To rule out invalid responses, participant data were excluded if they exhibited an invalid response style on the basis of elevated scores on the Infrequency and/or Virtue scales of the Elemental Psychopathy Assessment (Lynam et al., 2011; n = 0), failed ≥3 (out of 6) attentional checks (n = 0), indicated that they did not pay attention to every item or answer honestly (n = 0), for a response time suggestive of invalid responding (500 seconds; n = 2), or for exhibiting a singular response style (e.g., responding to survey with all 1s) on 85% or more of the items (n = 0). After invalid responders were removed, self-report data were available for 494 individuals (58% female; 80% White, 8% Asian; 7% Black; mean age = 38.6; SD = 11.6). All measures were presented in a randomized order. Institutional review board approval was obtained for all aspects of the study and the study was pre-registered at https://osf.io/4qngu/?view_only=94c503e772c84289b65cba6ba0896b5f.
Measures
Long Measures
International Personality Item Pool NEO–120 (Maples et al., 2014)
The IPIP-120 is a 120-item, open-source measure of the FFM domains and facets. Items are aggregated to yield five broad domains (i.e., Neuroticism, Extraversion, Openness, Agreeableness, and Conscientiousness) and 30 facets. Participants respond using a 5-point Likert-type scale with options ranging from disagree strongly to agree strongly.
Big Five Inventory–2 (Soto & John, 2017)
The BFI-2 is a 60-item measure of the Big Five personality domains. Participants respond using a 5-point Likert-type scale with options ranging from disagree strongly to agree strongly. Items are aggregated to yield five broad domains and 15 facets.
Brief Measures
Big Five Inventory–10 (Rammstedt & John, 2007)
The BFI-10 is a 10-item, self-report, abbreviated measure of the Big Five Personality Inventory. Participants respond using a 5-point Likert-type scale with options ranging from disagree strongly to agree strongly.
Ten-Item Personality Inventory (Gosling et al., 2003)
The TIPI is a self-report measures of the FFM. Participants respond using a 7-point Likert-type scale with options ranging from disagree strongly to agree strongly. Each domain (i.e., Neuroticism, Extraversion, Openness, Agreeableness, and Conscientiousness) is comprised of two items.

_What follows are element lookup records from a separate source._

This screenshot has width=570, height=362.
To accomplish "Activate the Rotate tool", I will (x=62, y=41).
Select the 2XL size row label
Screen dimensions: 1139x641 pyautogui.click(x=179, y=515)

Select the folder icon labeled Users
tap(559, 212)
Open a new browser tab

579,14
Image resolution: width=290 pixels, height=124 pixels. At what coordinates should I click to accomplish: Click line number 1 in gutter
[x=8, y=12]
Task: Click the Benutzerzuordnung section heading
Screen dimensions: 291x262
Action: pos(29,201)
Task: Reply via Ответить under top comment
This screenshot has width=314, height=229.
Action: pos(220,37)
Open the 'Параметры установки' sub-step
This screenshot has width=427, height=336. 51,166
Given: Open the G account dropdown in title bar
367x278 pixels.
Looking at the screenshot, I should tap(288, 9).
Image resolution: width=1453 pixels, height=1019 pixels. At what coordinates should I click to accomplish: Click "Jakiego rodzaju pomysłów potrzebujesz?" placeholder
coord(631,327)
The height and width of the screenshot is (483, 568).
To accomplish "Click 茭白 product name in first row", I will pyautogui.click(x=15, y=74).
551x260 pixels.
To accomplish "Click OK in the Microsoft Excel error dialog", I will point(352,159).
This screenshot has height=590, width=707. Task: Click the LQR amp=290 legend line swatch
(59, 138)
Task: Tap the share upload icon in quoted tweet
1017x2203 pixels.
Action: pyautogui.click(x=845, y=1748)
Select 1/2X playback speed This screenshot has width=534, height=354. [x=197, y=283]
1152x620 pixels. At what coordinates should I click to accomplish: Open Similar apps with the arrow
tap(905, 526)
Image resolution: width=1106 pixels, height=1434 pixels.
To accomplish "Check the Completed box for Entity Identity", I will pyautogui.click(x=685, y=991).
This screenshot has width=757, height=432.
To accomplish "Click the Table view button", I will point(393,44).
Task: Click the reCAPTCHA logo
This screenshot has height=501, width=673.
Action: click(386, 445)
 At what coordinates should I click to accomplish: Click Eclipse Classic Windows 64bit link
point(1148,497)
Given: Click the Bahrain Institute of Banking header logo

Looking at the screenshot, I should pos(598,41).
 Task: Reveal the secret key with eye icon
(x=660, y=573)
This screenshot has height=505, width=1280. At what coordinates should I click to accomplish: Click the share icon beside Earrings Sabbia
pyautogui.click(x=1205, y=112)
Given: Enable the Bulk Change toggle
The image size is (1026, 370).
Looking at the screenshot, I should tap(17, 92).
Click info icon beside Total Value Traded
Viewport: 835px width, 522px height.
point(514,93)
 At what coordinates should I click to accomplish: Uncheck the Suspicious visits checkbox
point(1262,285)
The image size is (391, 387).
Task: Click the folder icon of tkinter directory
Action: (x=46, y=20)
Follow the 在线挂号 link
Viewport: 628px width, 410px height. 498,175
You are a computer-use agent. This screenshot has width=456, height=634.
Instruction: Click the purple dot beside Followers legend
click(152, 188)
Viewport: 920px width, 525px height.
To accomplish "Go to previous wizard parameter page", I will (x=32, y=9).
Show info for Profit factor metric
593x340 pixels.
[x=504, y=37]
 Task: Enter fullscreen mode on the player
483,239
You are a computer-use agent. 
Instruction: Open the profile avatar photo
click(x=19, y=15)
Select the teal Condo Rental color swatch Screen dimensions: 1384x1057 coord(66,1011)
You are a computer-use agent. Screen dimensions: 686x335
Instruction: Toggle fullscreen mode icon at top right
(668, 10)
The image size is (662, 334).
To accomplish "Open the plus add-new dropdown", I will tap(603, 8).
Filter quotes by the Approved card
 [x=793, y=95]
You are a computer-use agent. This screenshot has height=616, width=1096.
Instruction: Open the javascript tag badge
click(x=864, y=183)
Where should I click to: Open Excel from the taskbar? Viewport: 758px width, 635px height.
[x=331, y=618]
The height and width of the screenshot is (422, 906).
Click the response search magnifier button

Mini-International Personality Item Pool (Donnellan et al., 2006)
The Mini-IPIP is a 20-item measure of the Big Five, which is an abbreviated form of the 50-item IPIP-FFM measure (Goldberg, 1999). Participants respond using a 5-point Likert-type scale with options ranging from very inaccurate to very accurate.
Five-factor model rating form (Mullins-Sweatt et al., 2006)
The FFMRF is a rating form, which consists of bipolar descriptions representing each of the five domains. Participants respond using a 5-point Likert-type scale with options ranging from extremely low to extremely high.
Five-factor model unipolar domain descriptions (Created for the present investigation)
For the purpose of the present investigation, unipolar domain descriptions were written to assess the high and low poles of each of the FFM domains (see online Supplemental Materials). For instance, high Neuroticism was described as, “These individuals tend to experience negative emotions more regularly and intensely (e.g., fear, sadness, embarrassment, anger, guilt). They also tend to be self-conscious in social situations and sensitive to criticism;” whereas low Neuroticism is described as, “These individuals tend to be calm (even in stressful situations), even tempered, and relaxed. Individuals rated both items for each domain on a 1 (i.e., strongly disagree) to 5 (i.e., strongly agree) Likert-type scale.” We created these scales with the hope that they might provide fuller content coverage of the underlying domains by describing all facets in the descriptions.
Validity Checks
Elemental Psychopathy Assessment-Validity Items (EPA; Lynam et al., 2011)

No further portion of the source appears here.